Joe with new friends in Hong Kong.

He traveled with the Christian youth group, On Call. Twenty-one members of the group, under the supervision of Paynesville's Gary Condon, went on the trip. On Call members come from the Willmar area.

The purpose of the journey was to promote Christianity primarily through concerts that OnCall members performed in churches, schools, and community centers. However, they also spent a large amount of time talking with people about Christianity, making friends, and traveling from location to location.

"I didn't know what to expect," said Halvorson, of his thoughts before the trip. "I just tried to keep my eyes open and take it as it came to me."

They followed a demanding schedule, performing an average of two concerts each day. The program varied depending on how much time they had, but typically involved songs and a skit. Halvorson played his trumpet during some of the tunes.

Illness plagued the group; only three members were able to sing at every concert. Halvorson himself felt quite sick on two occasions.

Still, according to Joe, it was a highly rewarding experience. He recorded his reactions in a journal. While in India, he wrote, "I can feel scared and stressed and nauseated while feeling love and peace and joy. Everything is turmoil and chaos. Yet. . . it's beautiful."

They began their work in Hong Kong, spending the majority of the time on the Kowloon Peninsula.

For the first week, they hosted English conversation classes for Hong Kong teenagers. Each day, there was a theme, such as traditions, that the American teens spoke about with the Hong Kong teens.

"It was just to get them exposed to and speaking English," said Halvorson. Following the classes, the group performed short concerts.

The language barrier made it difficult to communicate at times, so interpreters and transparencies of song lyrics were used to help the youth understand the message.

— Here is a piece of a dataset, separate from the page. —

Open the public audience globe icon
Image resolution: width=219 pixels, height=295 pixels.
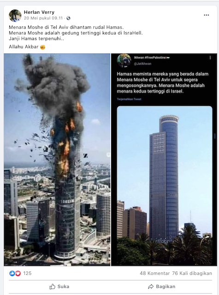(69, 18)
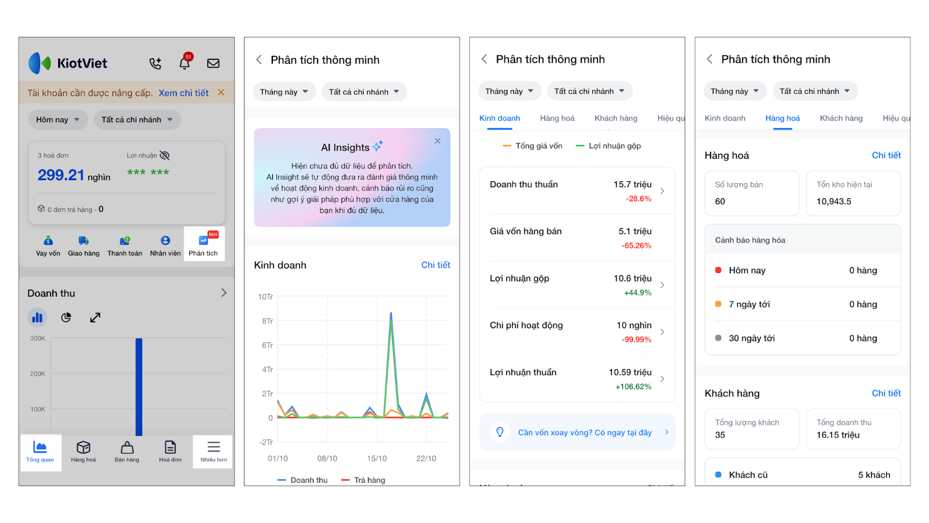Expand the revenue chart to fullscreen

coord(95,317)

The remaining ten days in Hong Kong were spent performing in churches and schools and doing street evangelizing.

Halvorson describes Hong Kong as a highly industrialized, crowded, and materialistic nation. "The goal of most of the kids is to make and spend money. That fact made it difficult to tell them about hope and joy and peace," said Halvorson.

However, he felt that they did reach people and had a lot of fun in the process.

One night, Halvorson and a few of his friends played a pick-up game of basketball with some youth from Hong Kong. That experience stands out in his mind.

Upon leaving Hong Kong, Halvorson wrote in his journal, "Tonight at devotions we talked about some of our best HK memories. A lot mentioned the conversational English class, some the street evangelizing, others a certain concert. Ben and I both mentioned the kids who came forward during the altar calls even though they were being jeered and ridiculed by their classmates and friends. I have the utmost respect for them all!"

The group spent one night in Bangkok, Thailand, before moving on to India. Once there, they traveled all over the world's second most populous nation: to Calcutta, Darjeeling, Siliguri, and Gangtok.

Both the scenery and the people were much different from Hong Kong. Halvorson describes India as much more poverty-stricken and worn-down, though the people are friendlier and more enthusiastic. He noted the abundance of natural beauty in the area.

Again, they sang in churches and schools. "The kids were so receptive," he said. "They had so much energy and spirit. They loved to have fun and were more comfortable around one another than in Hong Kong."

The hospitality of the people was not limited to visitors. Halvorson said that even in the larger cities people always acknowledged each other on the street, trusted each other, and were more affectionate.

The city streets were a new experience as well. They were chaotic and noisy. Cows and wild dogs roamed freely, sanitation was not always an option, and poverty was common.

"It's unbelievable. I wish I could take every person who reads this and walk them through the streets of Calcutta," Joe wrote.

Taking everything into consideration, he felt he grew both spiritually and as a person during the experience.

His final journal entry, written on the plane ride home, reads, "I'm ready to see everyone againŠ to be home, I mean. I've loved every day of this trip and part of me wants it to just keep going and going. . . but another part knows it's probably time to get back into the regular life stuff- whatever that is!"